Under step one of Alice, the Federal Circuit agreed with the district court that the asserted claims were directed to the abstract idea of considering historical usage information while inputting data. The Federal Circuit found that this was not a method “necessarily rooted in computer technology in order to overcome a problem specifically arising in the realm of” wide-access databases. DDR Holdings, LLC v. Hotels.com, L.P., 773 F.3d 1245, 1257 (Fed. Cir. 2014). Further, the Federal Circuit found that the claims were not saved from abstraction merely because they required a specific database structure that was more specific than a generic computer. Also, the Federal Circuit stated that the claims did not recite any improvement to the way in which databases store or organize information.

Under step two of Alice, the Federal Circuit also agreed with the district court that the asserted claims lacked an inventive concept. BSG alleged that the “requirement that users are guided by summary comparison usage information or relative historical usage information” was an unconventional feature. However, the Federal Circuit found that this language simply restated what was already determined to be an abstract idea.

Breaching a Duty of Disclosure to a Standards-Setting Organization May Constitute Implied Waiver Where the Breach is Egregious or Results in an Unfair Benefit

In Core Wireless Licensing v. Apple Inc., Appeal No. 2017-2102, the Federal Circuit held that breaching a duty of disclosure to a standards-setting organization may constitute implied waiver and render a patent unenforceable if the proposed standard covers a technology claimed in a patent, and the patentee’s misconduct is egregious or results in an unfair benefit.

Core Wireless sued Apple for patent infringement. Apple argued that one of the asserted patents, the ’151 patent, was unenforceable due to implied waiver. The ’151 patent is directed to a novel synchronization feature in telecommunications. The inventor of the yet-unfiled ’151 patent prepared an invention report which included a proposal to the European Telecommunications Standards Institute (“ETSI”) to modify a standard to use the synchronization feature disclosed in the report. Contemporaneous with submitting the proposal to the ETSI, the patent applicant filed a Finnish patent application, to which the ’151 patent would claim priority, covering the synchronization feature. The Finnish patent application was not disclosed until four years later, by which time the proposal had been rejected by ETSI.

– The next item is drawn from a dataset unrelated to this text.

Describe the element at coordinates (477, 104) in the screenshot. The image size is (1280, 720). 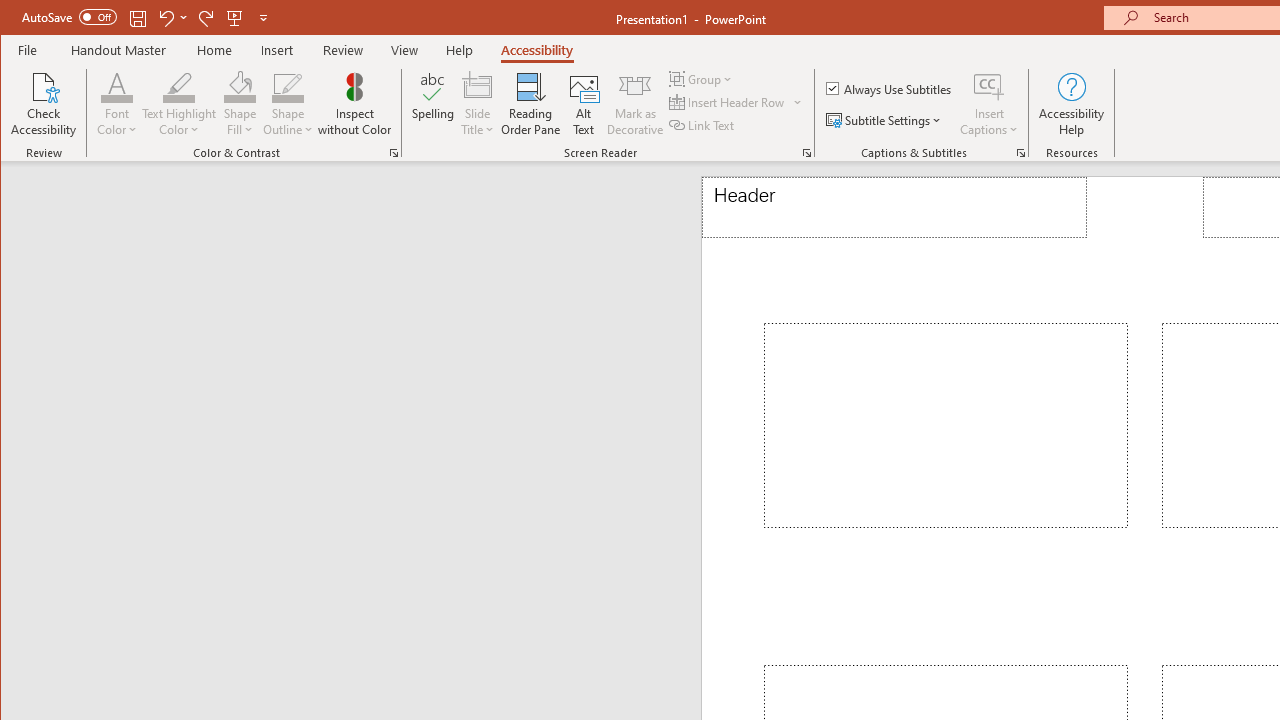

Apple argued that the patent applicant, of whom Core Wireless was the successor-in-interest, breached its obligation to disclose the Finnish patent application to ETSI, and thereby waived its right to enforce the ’151 patent. The district court rejected Apple’s arguments, finding that there was no duty to disclose the Finnish patent application because the proposal had been rejected, and because the claims in the application had not been finalized by grant. The district court thus found the ’151 patent not unenforceable, and Apple appealed to the Federal Circuit.

The Federal Circuit vacated the district court’s decision and remanded the case. A participant in a standards-setting organization may waive its right to assert infringement claims against products that practice the standard. Specifically, implied waiver can be shown where a patentee breaches a duty of disclosure to the standards-setting organization. Implied waiver should only be applied where the misconduct results in an “unfair benefit,” or in cases of egregious misconduct. The Federal Circuit found the district court’s determination that the patent applicant had no obligation to disclose the patent application to the ETSI was unsupported by evidence—the obligation of disclosure was not dependent on the proposal being accepted, or the claims in the application being granted. The Federal Circuit thus vacated the district court’s holding of no unenforceability and remanded for the district court to consider whether the patent applicant benefited from the failure to disclose or whether the applicant’s conduct was sufficiently egregious to justify a finding of implied waiver.